Tuesday, April 5, 2011
Camilla is 4 1/2 months old....
And...I am way behind in blogging. Life has been crazy with me returning to work. With working comes some level of stress, plus add in graduate classes, nursing, pumping, and just being emotional about being away from home so much, all of this equals = busy and tired! I know, I know, no excuse! I have been wanting to update for such a long while now, and at the same time I have wanted to reflect on Camilla's journey so far. So many people ask me if I wish we were never given Camilla's diagnosis, if I wish the call would never have come. All that worry...and she is just fine. It sounds strange, I know, but no.
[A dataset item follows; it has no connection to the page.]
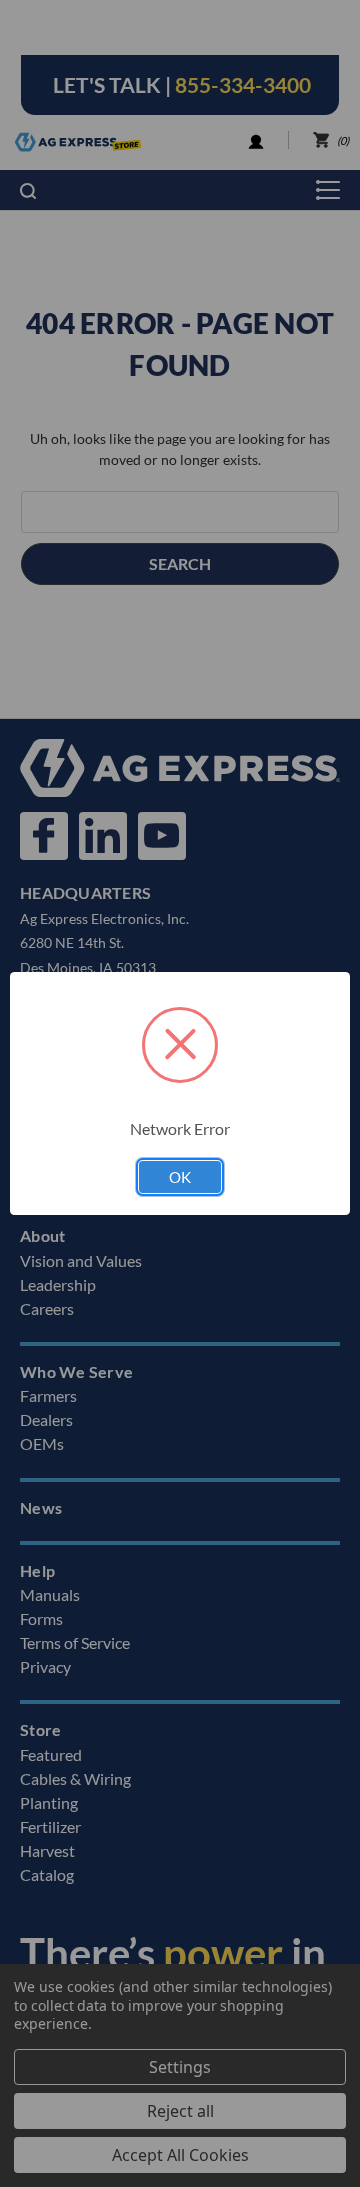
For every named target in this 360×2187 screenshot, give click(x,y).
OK (180, 1177)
I do not wish things different. And, while our outcome is so wonderful, I know I would still sit here blogging to the same conclusion had it been a difficult one. I know this, because I would have strength from my Heavenly Father. The same strength that carried me through 5 months of pregnancy. The same strength that is carrying many people I know. I cannot list the blessings that have come throughout this journey so far, but I will give it a try. So many supportive calls, words, emails, messages, gifts, visits, PRAYERS, new friends, stronger family relationships, a stronger marriage, a wonderful community of friends and children who are going through or went through the same things, opportunities to teach my children how to pray, appreciation and love for my children through a new "lens", a stronger walk with God, stronger faith, less worry, more ability to "hand things over" to God. a closer bond with our church family, being a witness of MIRACLES...the list goes on and on with blessings! Camilla's birth and place in our lives has touched us so deeply. I put a montage together (below) to share it with all of you. You will want to close the pink music player at the bottom of the blog first. Thank you for your many, many prayers on our behalf. We love you all!